Exercise aim -> Report the count of lines below that include "computer", without any other text.

Exercise data ->

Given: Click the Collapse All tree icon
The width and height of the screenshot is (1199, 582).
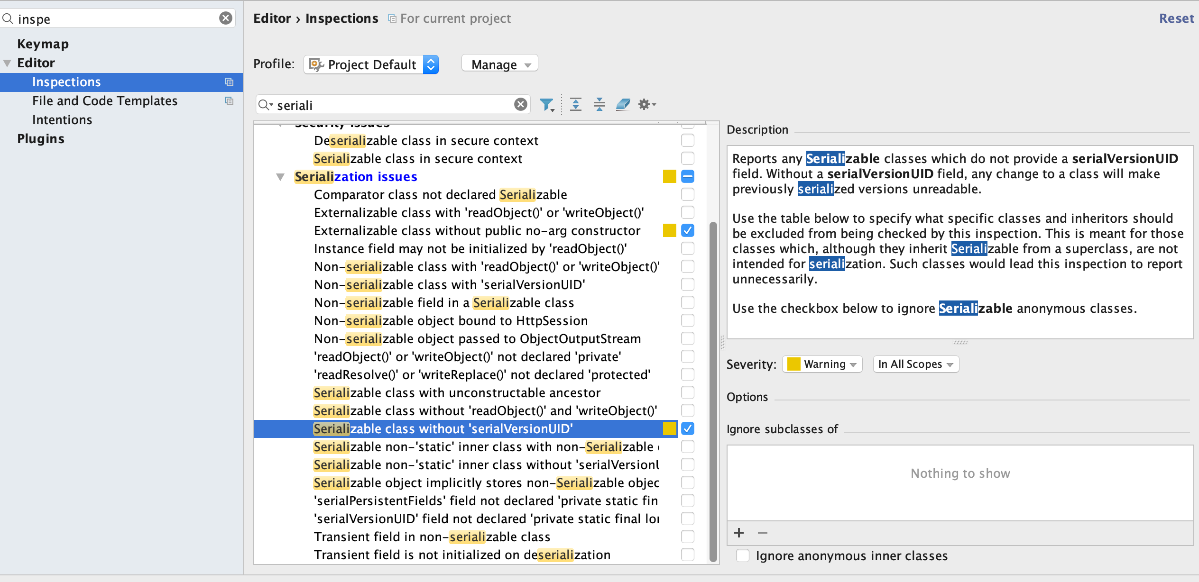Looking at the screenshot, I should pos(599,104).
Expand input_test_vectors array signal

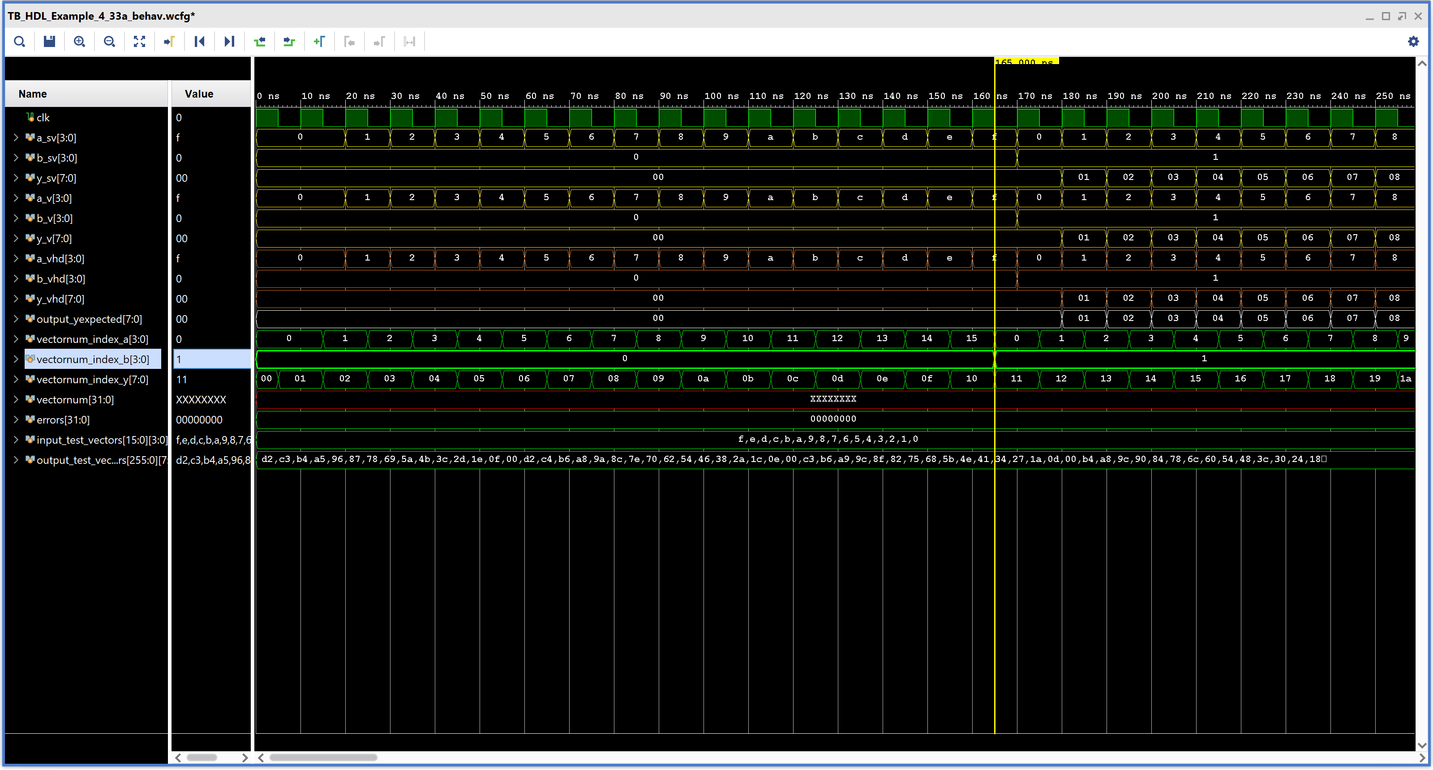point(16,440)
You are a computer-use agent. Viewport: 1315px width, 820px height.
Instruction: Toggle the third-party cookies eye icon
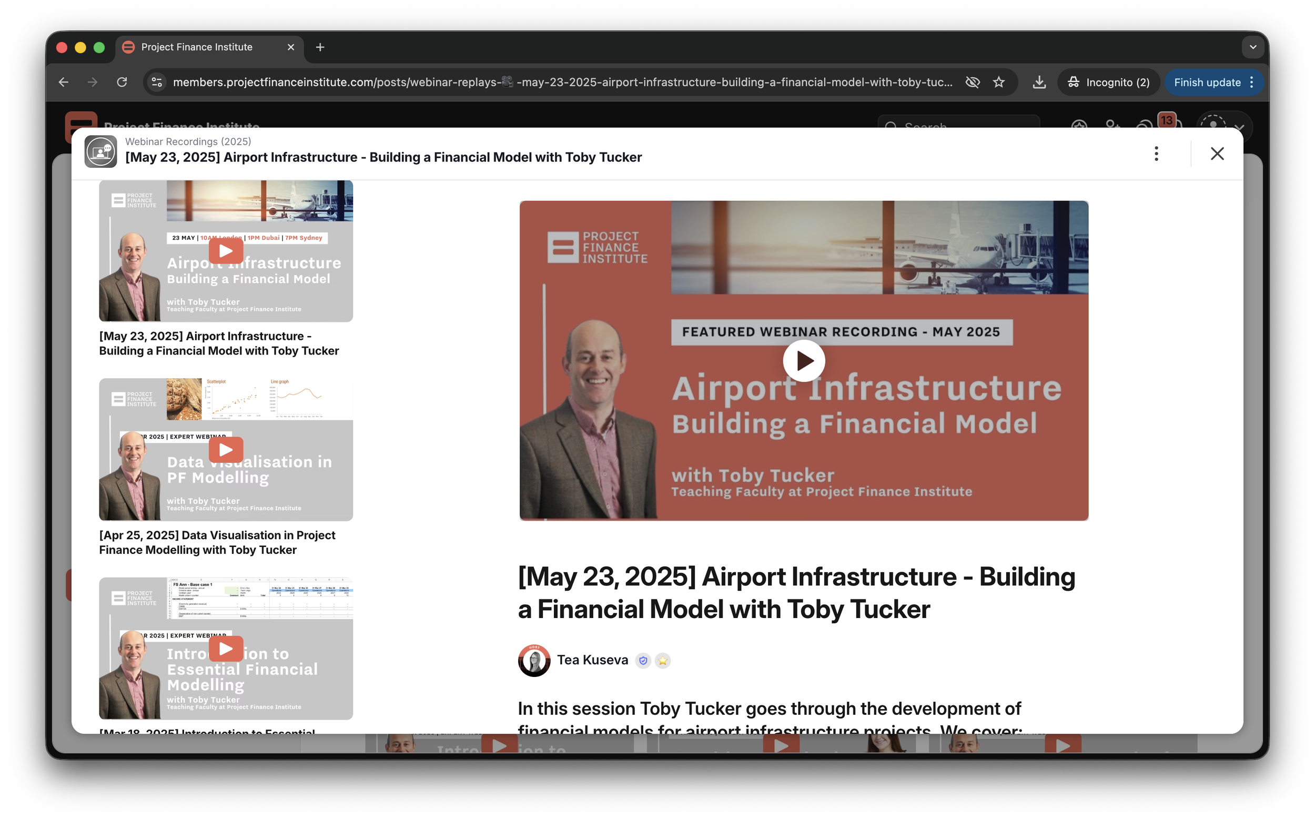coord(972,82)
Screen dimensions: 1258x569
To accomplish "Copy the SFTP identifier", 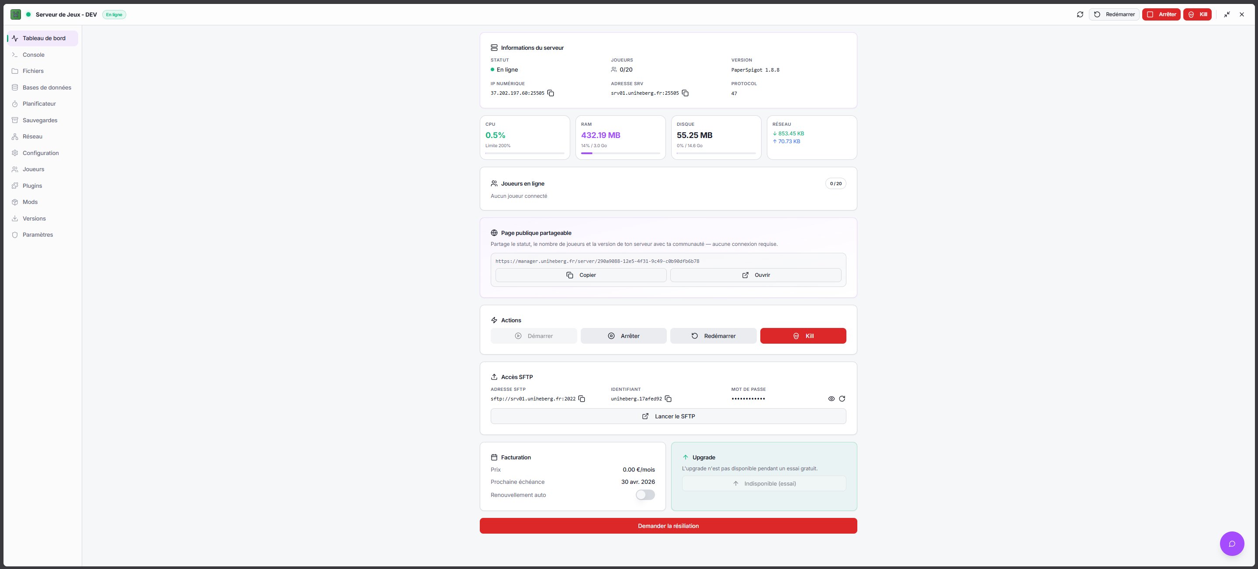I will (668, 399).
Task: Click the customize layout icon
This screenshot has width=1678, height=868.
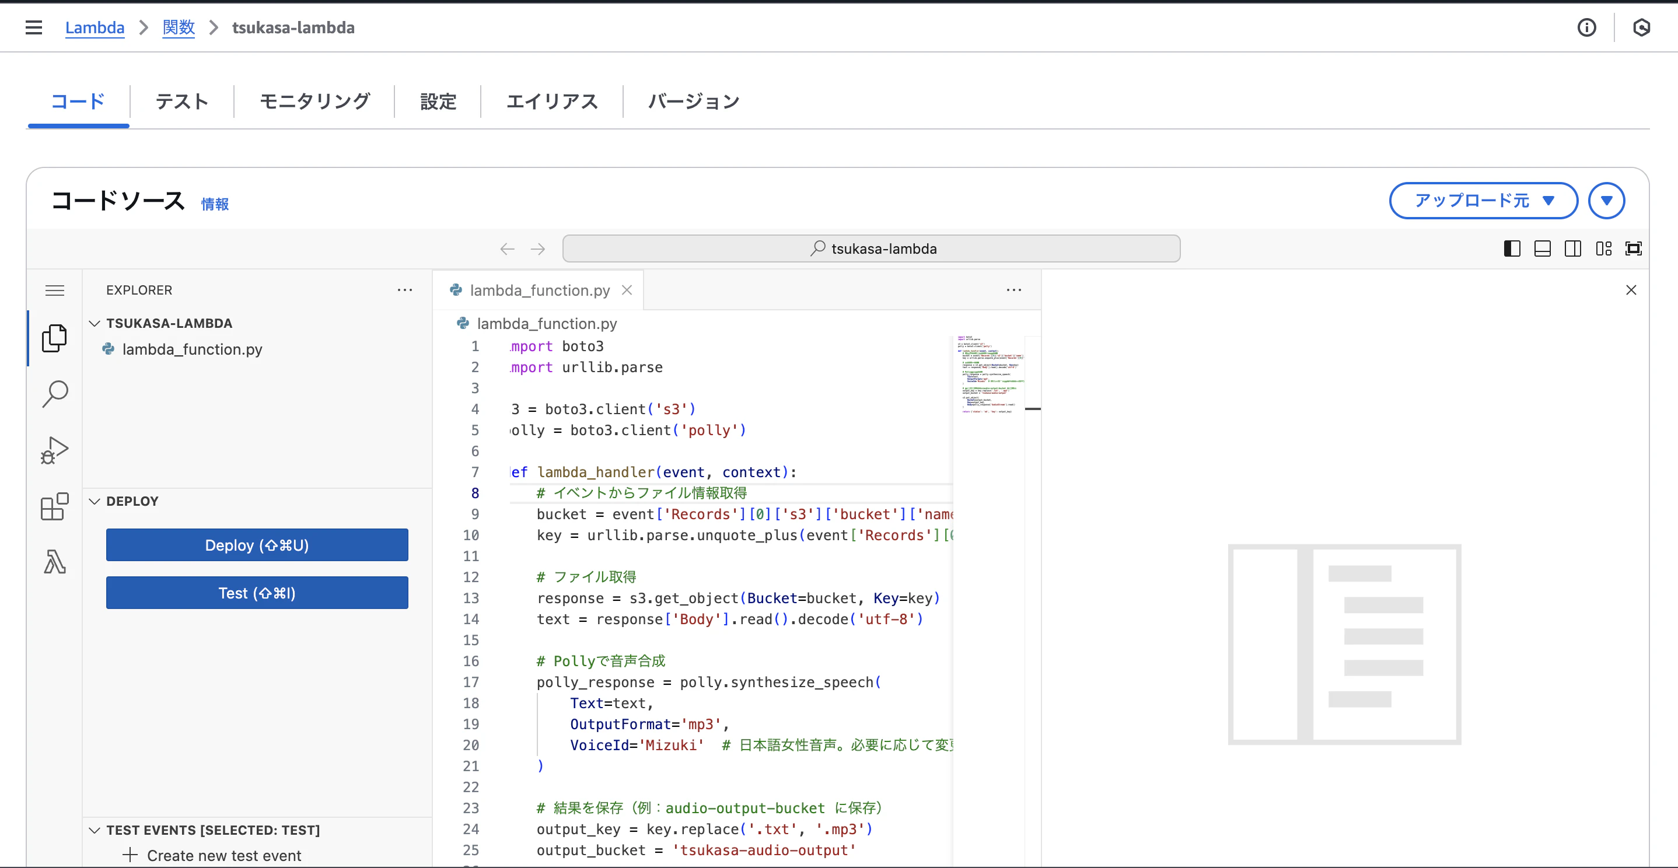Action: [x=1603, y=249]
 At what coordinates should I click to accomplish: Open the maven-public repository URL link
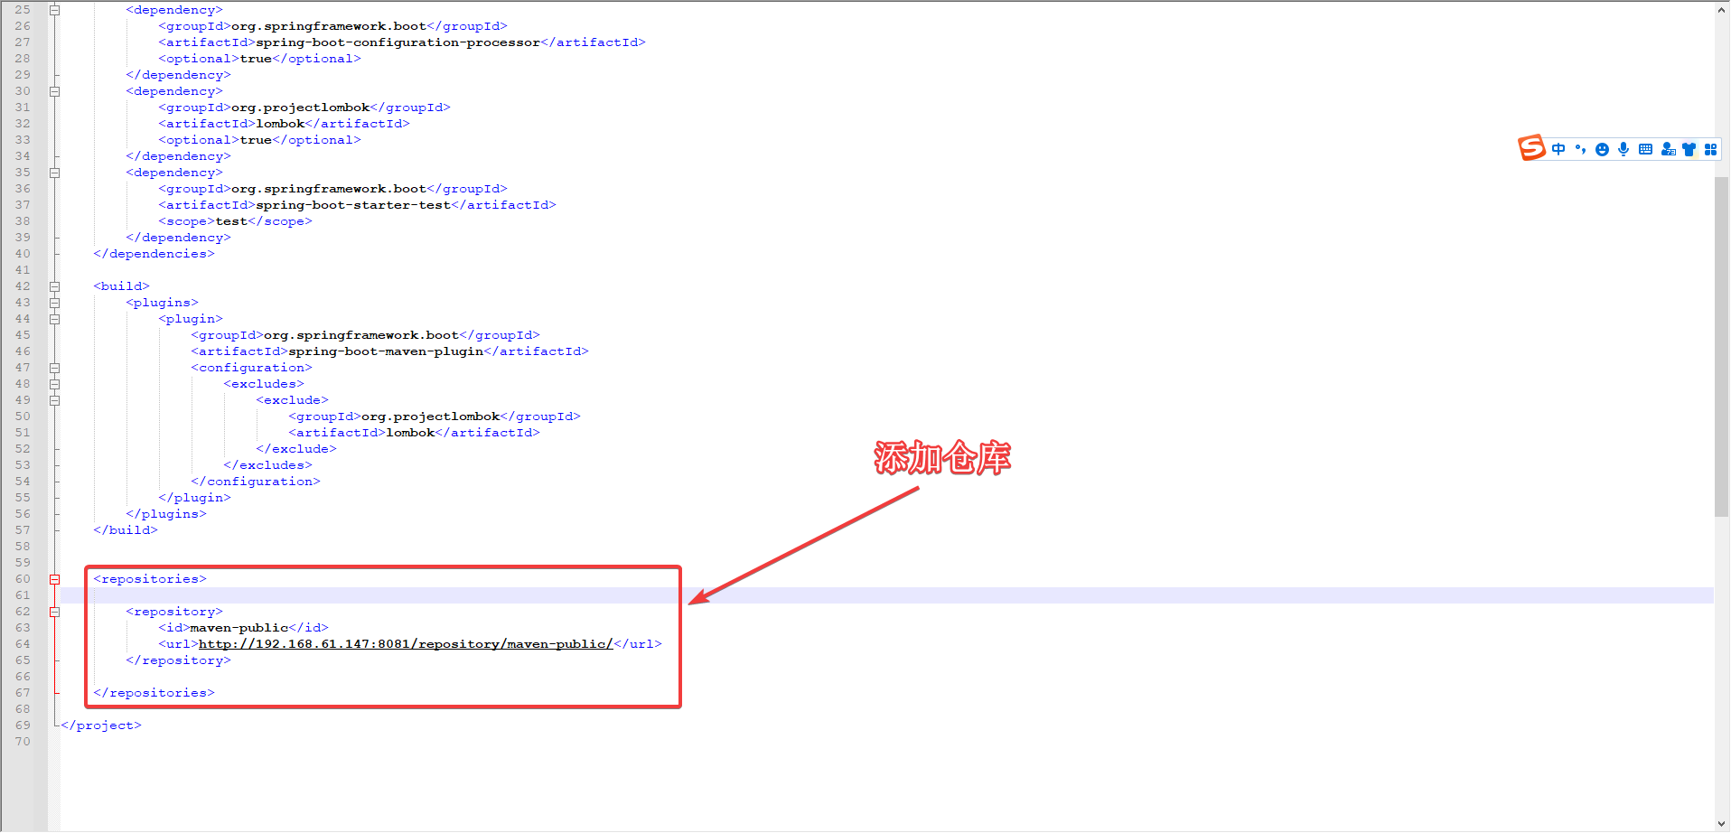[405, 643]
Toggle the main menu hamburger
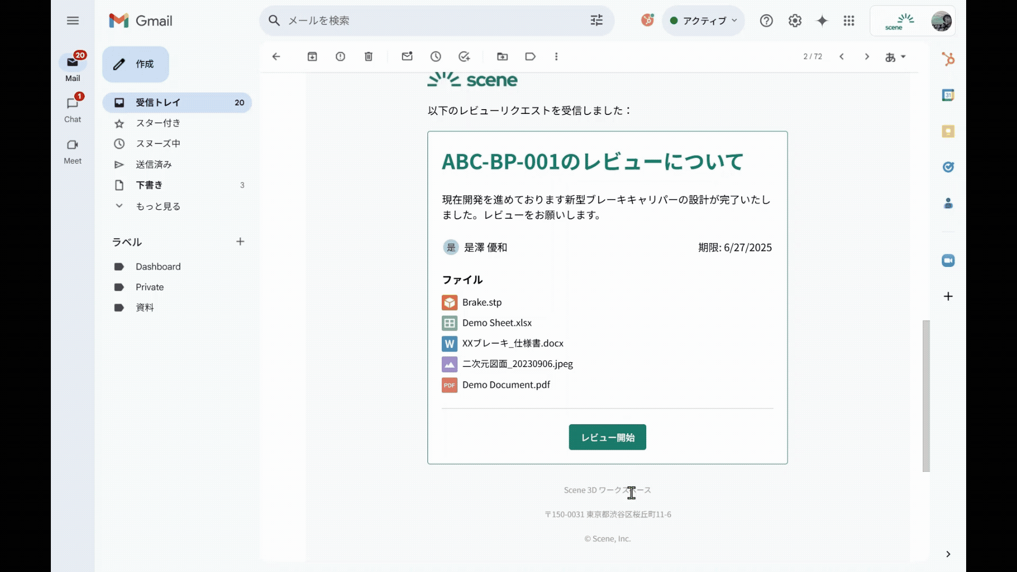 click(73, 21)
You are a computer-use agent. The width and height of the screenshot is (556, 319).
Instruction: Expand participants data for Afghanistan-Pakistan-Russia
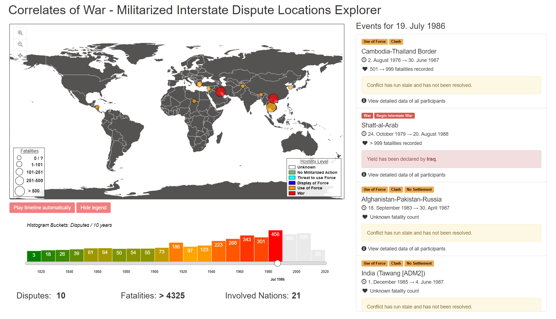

Expected answer -> 2